Output the stretch of the records from the line containing "Find the location of a particular element." through the end of the records as a JSON list of strings, with one string per line and no blank lines. Leave the pictures out.

Excerpts from a dataset:
•••••

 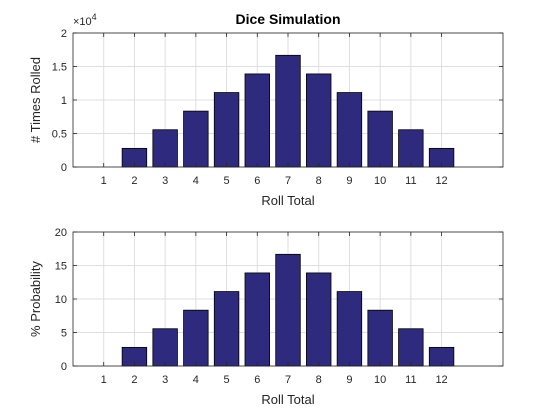 I want to click on y-axis-label: % Probability, so click(x=36, y=299).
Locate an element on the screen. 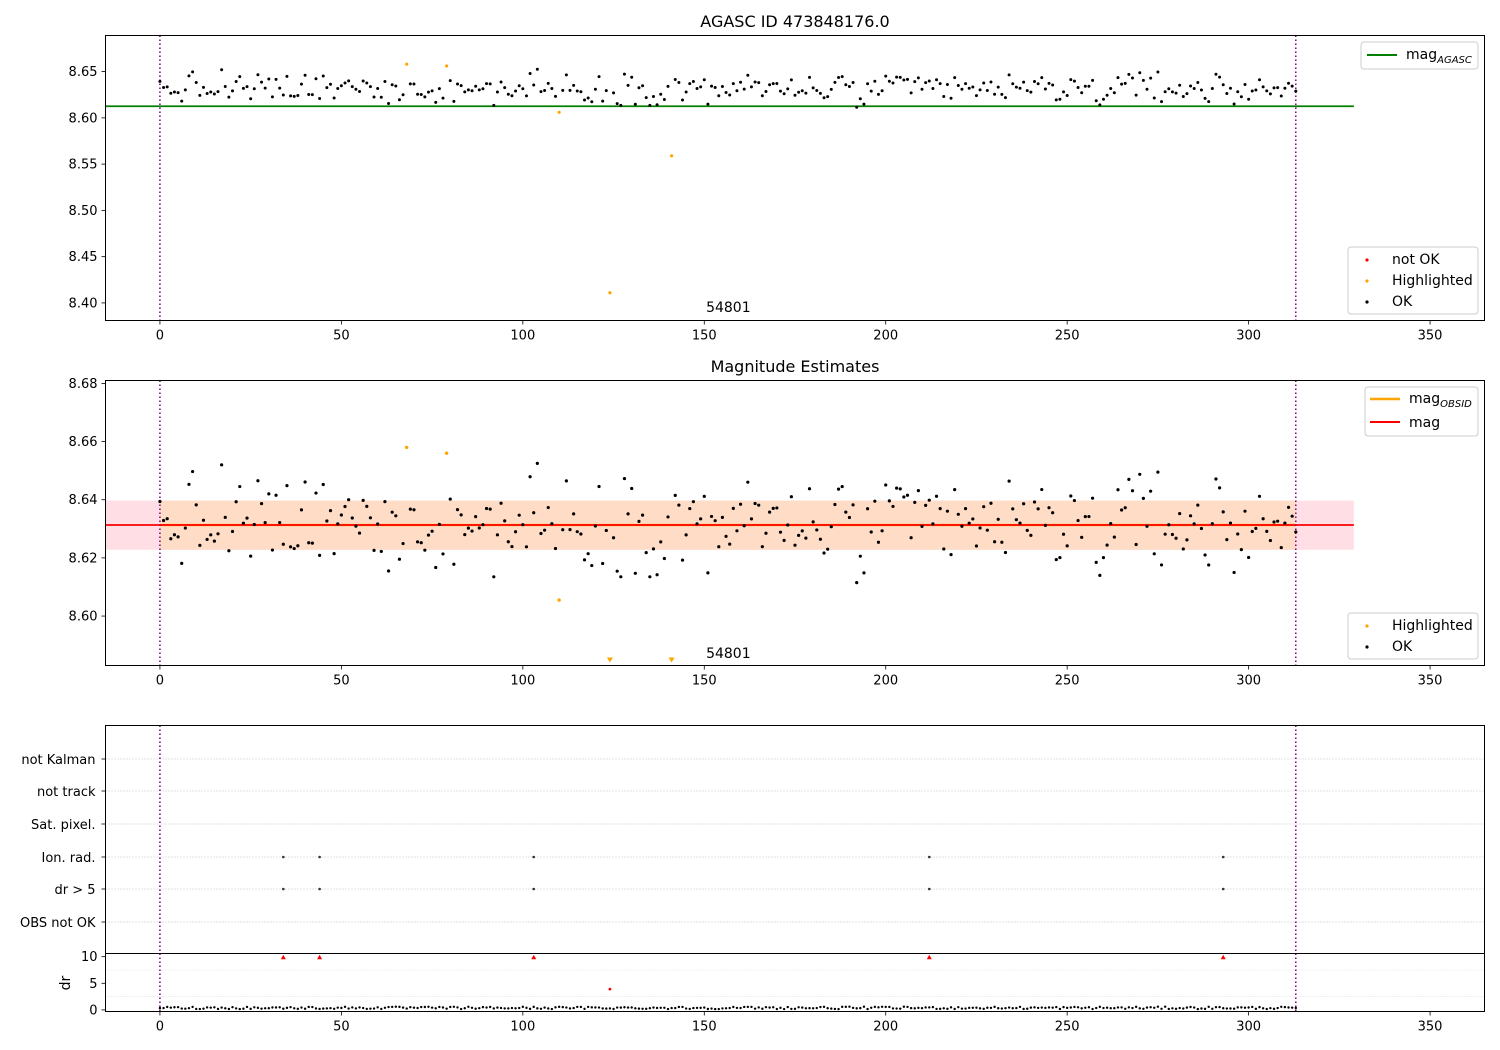 The image size is (1500, 1050). legend-label-mag-agasc: magAGASC is located at coordinates (1439, 56).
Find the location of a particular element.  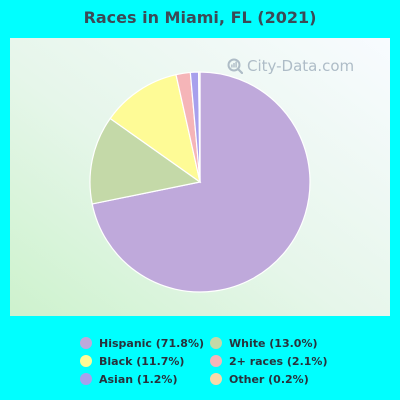

legend-item: Black (11.7%) is located at coordinates (145, 361).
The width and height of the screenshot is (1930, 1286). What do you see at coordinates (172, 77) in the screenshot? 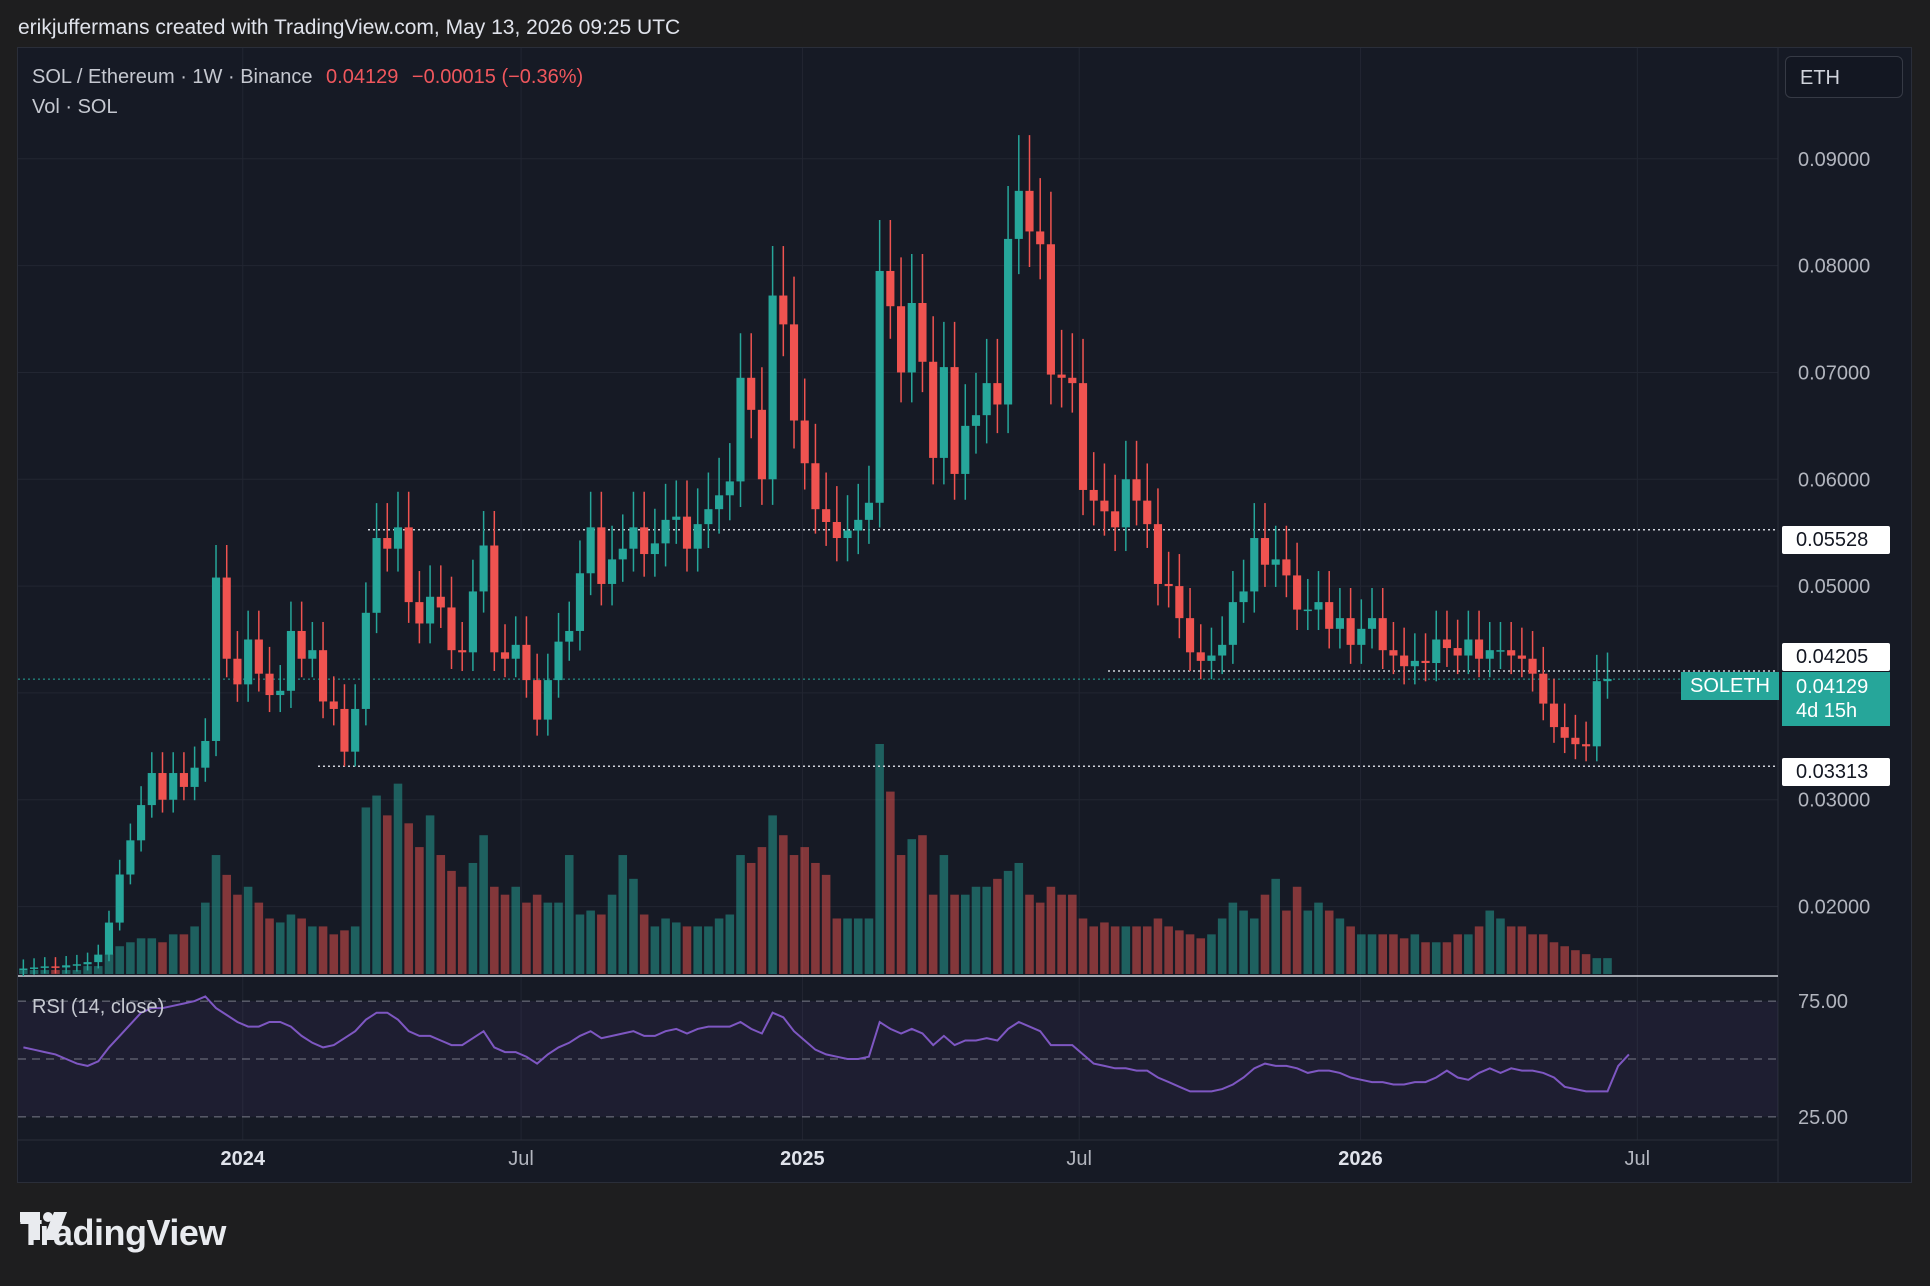
I see `symbol-line: SOL / Ethereum · 1W · Binance` at bounding box center [172, 77].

•••••

**Response to the exercise**.
[
  "Find the location of a particular element.  ",
  "legend-item: Black (11.7%) is located at coordinates (145, 361).",
  "The width and height of the screenshot is (1930, 1286). What do you see at coordinates (172, 77) in the screenshot? ",
  "I see `symbol-line: SOL / Ethereum · 1W · Binance` at bounding box center [172, 77]."
]